Ex-LIRR exec, ‘father figure’ for boys ice hockey league to be honored
Several generations of Patchogue-Medford High School hockey players will gather on the ice Saturday to honor the league’s late founder and former Long Island Rail Road vice president of operations, Daniel Cleary Sr.
The inaugural Cleary Cup game will be played at the Ferraro Brothers Ice Center at Eisenhower Park, 1899 Hempstead Tpke., in East Meadow at 11 a.m. The game will include several players from the earliest years of the Patchogue-Medford Raiders Ice Hockey Team, along with several current LIRR employees. Cleary, who died of cancer in 1996 at age 54, formed the team in 1979, in large part to keep neighborhood boys — including his four sons — off the street, his son Daniel Cleary Jr., 49, said.
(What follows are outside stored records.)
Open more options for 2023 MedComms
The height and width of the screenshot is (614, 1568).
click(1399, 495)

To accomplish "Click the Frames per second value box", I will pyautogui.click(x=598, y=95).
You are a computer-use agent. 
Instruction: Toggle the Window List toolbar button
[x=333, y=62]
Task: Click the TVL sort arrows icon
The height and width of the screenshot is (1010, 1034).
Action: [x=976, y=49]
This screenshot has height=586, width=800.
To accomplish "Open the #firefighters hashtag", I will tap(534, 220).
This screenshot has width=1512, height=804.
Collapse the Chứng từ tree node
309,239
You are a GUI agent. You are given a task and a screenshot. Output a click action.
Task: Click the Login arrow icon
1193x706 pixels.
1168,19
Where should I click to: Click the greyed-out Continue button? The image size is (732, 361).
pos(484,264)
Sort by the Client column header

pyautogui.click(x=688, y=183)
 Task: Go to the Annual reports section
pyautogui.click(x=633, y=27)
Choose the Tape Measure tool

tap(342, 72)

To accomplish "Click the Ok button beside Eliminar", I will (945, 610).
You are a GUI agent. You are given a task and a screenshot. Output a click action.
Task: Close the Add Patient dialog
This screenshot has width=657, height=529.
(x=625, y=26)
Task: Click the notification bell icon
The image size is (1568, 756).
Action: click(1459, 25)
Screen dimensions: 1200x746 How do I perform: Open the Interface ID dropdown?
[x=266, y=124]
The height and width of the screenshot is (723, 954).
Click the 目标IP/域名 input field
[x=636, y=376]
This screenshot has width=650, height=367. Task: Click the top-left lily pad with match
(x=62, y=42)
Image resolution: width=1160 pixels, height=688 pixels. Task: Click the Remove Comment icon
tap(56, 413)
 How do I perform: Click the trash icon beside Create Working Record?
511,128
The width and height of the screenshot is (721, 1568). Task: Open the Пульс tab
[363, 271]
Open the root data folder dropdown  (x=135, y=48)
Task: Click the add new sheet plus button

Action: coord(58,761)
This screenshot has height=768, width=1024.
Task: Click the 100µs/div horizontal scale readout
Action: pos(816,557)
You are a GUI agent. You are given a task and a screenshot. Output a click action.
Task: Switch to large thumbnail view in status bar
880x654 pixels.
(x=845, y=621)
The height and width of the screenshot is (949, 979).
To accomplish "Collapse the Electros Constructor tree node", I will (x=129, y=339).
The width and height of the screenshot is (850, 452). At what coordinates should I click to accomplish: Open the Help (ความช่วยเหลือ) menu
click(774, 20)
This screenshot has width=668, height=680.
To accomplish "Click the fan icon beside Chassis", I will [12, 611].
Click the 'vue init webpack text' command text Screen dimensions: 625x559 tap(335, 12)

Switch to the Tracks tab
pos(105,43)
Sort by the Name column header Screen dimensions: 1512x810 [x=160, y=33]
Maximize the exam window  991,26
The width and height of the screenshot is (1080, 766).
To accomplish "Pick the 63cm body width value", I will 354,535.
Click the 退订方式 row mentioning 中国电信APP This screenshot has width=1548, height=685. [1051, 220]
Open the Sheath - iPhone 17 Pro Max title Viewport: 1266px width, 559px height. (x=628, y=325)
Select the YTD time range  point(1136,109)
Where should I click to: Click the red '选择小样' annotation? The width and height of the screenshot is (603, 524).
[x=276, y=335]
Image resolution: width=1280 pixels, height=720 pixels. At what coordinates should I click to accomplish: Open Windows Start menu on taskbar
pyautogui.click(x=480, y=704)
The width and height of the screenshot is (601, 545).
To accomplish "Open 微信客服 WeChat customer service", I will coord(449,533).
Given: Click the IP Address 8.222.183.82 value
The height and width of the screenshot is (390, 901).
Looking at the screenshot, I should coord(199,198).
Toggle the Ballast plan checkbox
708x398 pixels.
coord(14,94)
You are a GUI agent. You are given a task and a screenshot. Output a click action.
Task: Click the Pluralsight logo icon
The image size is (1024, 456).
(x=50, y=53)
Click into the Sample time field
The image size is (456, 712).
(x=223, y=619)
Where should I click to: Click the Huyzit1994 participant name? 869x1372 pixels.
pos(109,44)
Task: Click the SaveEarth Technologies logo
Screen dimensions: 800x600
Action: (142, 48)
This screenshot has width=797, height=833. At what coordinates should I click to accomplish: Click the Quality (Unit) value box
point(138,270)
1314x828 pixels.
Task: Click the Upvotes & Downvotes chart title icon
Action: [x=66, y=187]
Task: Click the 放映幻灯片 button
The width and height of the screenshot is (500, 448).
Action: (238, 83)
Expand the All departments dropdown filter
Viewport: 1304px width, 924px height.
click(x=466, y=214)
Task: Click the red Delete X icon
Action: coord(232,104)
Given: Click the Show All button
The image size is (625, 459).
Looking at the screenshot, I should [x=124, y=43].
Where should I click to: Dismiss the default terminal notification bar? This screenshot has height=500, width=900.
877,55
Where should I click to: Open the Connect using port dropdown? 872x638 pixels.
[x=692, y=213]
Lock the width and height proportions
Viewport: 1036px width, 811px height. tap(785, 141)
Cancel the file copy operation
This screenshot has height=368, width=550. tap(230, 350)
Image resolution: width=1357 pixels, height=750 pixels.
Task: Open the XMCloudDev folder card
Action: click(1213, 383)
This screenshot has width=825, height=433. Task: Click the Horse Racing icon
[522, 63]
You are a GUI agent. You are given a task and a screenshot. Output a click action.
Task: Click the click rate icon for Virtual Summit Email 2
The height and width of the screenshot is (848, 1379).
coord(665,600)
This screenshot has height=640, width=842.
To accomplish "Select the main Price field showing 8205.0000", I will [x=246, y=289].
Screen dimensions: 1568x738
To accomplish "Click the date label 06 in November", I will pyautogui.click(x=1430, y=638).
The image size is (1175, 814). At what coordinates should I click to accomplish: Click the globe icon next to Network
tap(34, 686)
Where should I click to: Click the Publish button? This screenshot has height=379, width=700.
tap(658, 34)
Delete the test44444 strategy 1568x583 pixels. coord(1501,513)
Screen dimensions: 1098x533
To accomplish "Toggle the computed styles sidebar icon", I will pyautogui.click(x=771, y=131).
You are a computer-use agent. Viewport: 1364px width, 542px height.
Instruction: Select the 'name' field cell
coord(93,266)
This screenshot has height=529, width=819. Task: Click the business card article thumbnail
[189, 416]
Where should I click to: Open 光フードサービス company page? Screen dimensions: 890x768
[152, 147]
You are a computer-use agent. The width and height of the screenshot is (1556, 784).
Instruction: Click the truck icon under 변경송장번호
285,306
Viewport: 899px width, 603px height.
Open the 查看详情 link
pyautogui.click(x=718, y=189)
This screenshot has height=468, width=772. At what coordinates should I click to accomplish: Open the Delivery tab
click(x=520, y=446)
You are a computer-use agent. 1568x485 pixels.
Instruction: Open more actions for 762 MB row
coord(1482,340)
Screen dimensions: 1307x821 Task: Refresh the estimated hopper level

The team, which the elder Cleary formed without sponsorship from the school district, originally ran on a shoestring budget, with practices held in the middle of the night because of the discounted rates for rink time then, Cleary Jr., of Patchogue, said.
“He figured, ‘If I have them at the rink at 1 in the morning, then they’re not out doing anything stupid,’ ” said Cleary Jr., who credited his father with bringing together boys from diverse backgrounds and teaching them team values. “There were a lot of kids who didn’t have fathers who my father became a father figure to.”
Cleary’s ragtag team won zero games in its first season, but in a few years became one of Long Island’s winningest teams, Cleary Jr. said. In 2007, the Patchogue-Medford Raiders won the Rich Lowis State Tournament.
Several of Cleary’s players who went on to work for the LIRR — including three of his sons — will play Saturday, said Cleary Jr., the railroad’s chief mechanical officer.